Domingo o patriarca saiu de casa para o tradicional almoço em família. Lasanha na residência da caçula e a companheira. O casal de arquitetas morava num condomínio de luxo, no outro lado da cidade. As três filhas, genros e netos esperaram em vão. O velho sequer telefonou, nem mandou recado. 

Não era a primeira vez que acontecia. No celular com dois chips, ambos os números fora de área, ou desligados. Tentaram o convencional. Desde que ficara viúvo, todos os sábados do mês eram dedicados às pescarias e carteados, oportunidades que tinha para rever antigos colegas do Judiciário, ajudá-los a esvaziar garrafas de uísque. Um dos genros ainda brincou com as cunhadas, aludindo a uma possível namorada que o sogro teria arrumado, mas não queria trazer à presença da família, por regular de idade com as filhas. 

Segunda-feira, ao retornar de uma consulta médica no mesmo bairro em que o pai residia, a primogênita resolveu tirar a limpo. Não houve resposta ao tilintar da campainha. Contornou a casa e percebeu a garagem nos fundos do terreno vazia. Sentiu um arrepio nas costas. Os números do celular ainda inacessíveis. A irmã do meio acionou o marido, policial civil.
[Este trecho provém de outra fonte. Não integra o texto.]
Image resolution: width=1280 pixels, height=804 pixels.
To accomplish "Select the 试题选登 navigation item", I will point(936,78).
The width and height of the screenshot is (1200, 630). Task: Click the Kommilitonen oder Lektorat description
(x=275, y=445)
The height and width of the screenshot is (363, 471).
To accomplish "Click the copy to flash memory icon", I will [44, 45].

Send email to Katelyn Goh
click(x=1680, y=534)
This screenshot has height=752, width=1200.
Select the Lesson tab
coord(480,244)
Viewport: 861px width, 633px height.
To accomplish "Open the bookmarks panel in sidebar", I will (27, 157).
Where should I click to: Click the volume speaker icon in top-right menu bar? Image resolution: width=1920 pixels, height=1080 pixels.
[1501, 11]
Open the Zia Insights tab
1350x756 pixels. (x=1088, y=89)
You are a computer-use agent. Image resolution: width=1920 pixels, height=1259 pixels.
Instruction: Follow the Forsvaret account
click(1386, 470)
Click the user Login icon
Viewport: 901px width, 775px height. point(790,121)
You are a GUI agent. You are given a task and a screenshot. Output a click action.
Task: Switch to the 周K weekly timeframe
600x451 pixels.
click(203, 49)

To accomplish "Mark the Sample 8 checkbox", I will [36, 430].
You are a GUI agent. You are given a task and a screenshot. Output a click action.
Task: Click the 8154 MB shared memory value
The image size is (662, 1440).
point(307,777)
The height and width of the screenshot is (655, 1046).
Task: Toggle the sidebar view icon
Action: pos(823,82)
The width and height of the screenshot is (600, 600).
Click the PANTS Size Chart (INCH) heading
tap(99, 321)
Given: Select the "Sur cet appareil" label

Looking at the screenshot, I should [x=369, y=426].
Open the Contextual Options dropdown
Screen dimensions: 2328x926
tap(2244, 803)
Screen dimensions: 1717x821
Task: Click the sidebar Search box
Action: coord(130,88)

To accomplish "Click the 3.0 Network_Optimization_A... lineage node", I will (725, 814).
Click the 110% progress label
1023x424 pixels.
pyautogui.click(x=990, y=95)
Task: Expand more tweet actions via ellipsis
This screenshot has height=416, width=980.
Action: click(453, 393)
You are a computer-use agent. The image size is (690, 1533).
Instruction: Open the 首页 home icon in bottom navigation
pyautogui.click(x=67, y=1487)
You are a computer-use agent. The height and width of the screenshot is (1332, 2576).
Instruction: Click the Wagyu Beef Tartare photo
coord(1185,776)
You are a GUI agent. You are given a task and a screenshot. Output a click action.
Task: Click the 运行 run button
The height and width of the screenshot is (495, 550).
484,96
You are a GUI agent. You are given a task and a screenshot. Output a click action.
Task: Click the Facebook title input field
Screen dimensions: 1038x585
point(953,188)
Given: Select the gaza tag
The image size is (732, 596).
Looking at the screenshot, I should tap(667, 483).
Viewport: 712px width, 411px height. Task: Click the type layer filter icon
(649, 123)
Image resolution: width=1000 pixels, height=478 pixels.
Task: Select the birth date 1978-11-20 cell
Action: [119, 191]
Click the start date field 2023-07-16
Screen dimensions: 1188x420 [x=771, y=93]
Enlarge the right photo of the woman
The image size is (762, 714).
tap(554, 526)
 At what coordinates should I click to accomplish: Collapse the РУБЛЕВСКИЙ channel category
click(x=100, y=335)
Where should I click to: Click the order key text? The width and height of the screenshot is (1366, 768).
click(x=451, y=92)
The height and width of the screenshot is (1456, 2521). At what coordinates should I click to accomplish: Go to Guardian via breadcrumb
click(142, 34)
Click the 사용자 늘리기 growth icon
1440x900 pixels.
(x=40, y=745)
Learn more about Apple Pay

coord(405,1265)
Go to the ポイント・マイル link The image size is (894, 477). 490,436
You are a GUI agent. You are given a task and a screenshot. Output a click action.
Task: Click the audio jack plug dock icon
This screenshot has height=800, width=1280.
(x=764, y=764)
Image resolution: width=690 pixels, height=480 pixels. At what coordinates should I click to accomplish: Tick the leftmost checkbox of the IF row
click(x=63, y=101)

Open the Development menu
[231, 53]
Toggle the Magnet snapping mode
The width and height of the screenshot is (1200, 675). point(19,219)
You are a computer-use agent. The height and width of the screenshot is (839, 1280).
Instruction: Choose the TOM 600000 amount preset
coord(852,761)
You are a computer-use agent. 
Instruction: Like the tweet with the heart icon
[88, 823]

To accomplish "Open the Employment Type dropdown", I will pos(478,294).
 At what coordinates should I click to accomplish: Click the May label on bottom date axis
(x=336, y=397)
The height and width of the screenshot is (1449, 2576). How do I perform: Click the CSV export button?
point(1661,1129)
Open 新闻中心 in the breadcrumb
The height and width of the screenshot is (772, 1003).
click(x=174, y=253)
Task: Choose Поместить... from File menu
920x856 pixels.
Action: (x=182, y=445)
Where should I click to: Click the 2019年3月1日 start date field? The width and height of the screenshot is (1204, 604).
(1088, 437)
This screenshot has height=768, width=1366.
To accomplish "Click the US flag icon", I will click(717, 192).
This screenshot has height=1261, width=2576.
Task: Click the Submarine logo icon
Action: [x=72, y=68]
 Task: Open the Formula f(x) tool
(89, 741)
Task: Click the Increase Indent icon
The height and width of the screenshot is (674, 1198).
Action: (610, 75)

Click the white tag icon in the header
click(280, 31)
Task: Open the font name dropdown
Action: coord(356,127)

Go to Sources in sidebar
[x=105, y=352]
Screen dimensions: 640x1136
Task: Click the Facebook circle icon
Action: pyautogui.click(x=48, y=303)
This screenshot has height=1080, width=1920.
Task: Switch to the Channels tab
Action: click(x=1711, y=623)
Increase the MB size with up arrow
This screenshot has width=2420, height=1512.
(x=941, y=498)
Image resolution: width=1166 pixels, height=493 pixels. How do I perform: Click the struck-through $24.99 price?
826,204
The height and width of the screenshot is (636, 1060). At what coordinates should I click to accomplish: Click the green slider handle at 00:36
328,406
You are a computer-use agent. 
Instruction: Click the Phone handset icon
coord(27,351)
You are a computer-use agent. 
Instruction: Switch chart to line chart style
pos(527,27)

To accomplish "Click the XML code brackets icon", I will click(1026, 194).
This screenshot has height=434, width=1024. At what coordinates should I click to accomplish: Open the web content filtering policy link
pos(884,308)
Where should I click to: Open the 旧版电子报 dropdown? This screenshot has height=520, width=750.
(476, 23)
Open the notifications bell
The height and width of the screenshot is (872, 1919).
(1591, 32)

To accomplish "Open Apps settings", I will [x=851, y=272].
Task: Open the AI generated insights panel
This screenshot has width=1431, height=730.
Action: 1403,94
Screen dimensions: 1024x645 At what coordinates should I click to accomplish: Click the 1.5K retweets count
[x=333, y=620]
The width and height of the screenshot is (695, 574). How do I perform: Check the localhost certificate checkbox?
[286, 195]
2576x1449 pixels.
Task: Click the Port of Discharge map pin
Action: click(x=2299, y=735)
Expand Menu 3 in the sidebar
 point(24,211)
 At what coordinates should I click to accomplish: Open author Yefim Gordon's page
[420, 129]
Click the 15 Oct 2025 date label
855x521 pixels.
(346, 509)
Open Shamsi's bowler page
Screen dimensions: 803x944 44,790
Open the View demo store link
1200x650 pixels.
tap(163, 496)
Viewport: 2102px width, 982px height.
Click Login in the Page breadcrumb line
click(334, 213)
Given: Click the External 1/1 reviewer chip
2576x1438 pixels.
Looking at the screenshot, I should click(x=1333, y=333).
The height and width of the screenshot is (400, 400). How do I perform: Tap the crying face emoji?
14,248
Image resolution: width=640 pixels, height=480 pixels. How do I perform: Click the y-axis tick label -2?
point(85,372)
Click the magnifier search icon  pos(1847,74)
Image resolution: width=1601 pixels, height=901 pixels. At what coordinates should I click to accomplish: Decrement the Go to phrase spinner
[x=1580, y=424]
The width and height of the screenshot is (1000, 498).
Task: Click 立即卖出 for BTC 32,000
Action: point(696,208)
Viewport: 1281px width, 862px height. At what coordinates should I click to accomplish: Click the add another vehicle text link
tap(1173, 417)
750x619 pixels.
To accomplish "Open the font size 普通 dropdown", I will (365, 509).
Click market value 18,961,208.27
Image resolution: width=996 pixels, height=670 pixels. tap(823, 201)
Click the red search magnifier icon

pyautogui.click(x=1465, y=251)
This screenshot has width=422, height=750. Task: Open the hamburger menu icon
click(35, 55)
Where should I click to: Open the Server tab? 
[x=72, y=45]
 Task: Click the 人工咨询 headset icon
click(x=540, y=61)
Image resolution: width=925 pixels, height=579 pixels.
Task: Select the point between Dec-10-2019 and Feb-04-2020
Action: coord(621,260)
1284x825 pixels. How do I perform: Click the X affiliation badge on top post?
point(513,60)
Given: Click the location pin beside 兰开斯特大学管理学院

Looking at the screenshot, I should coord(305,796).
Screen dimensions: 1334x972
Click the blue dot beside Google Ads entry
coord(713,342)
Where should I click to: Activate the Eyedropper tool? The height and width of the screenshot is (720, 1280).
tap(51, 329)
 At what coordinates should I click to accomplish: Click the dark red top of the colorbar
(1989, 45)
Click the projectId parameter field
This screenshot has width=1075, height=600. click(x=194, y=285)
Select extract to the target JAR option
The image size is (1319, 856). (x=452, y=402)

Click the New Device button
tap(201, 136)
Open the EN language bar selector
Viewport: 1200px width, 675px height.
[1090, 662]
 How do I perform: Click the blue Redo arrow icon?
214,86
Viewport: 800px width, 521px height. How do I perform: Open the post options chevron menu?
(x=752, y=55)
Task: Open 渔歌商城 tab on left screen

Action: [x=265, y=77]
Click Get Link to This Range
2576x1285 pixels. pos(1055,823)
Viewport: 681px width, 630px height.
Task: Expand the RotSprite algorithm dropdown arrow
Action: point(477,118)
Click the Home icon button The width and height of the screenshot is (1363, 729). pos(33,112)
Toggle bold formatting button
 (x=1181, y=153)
Apesar de afastado, dois anos encostado em processo administrativo, mantinha contato quase diário com os colegas. 

A família combinou uma reunião de emergência na casa das arquitetas. Àquela altura, todos em polvorosa. E o velho mantinha um carinho especial pela companheira da filha, dividiam a paixão por jardinagem e o cultivo de hortaliças. No improviso, a residência tornou-se “centro de operações” para os familiares e alguns colegas do genro policial, o pai de Jairzinho, neto de quatro anos que era o mais apegado ao velho. Apesar da tentativa dos adultos em preservá-lo, não demorou a perceber que o vovô desaparecera. 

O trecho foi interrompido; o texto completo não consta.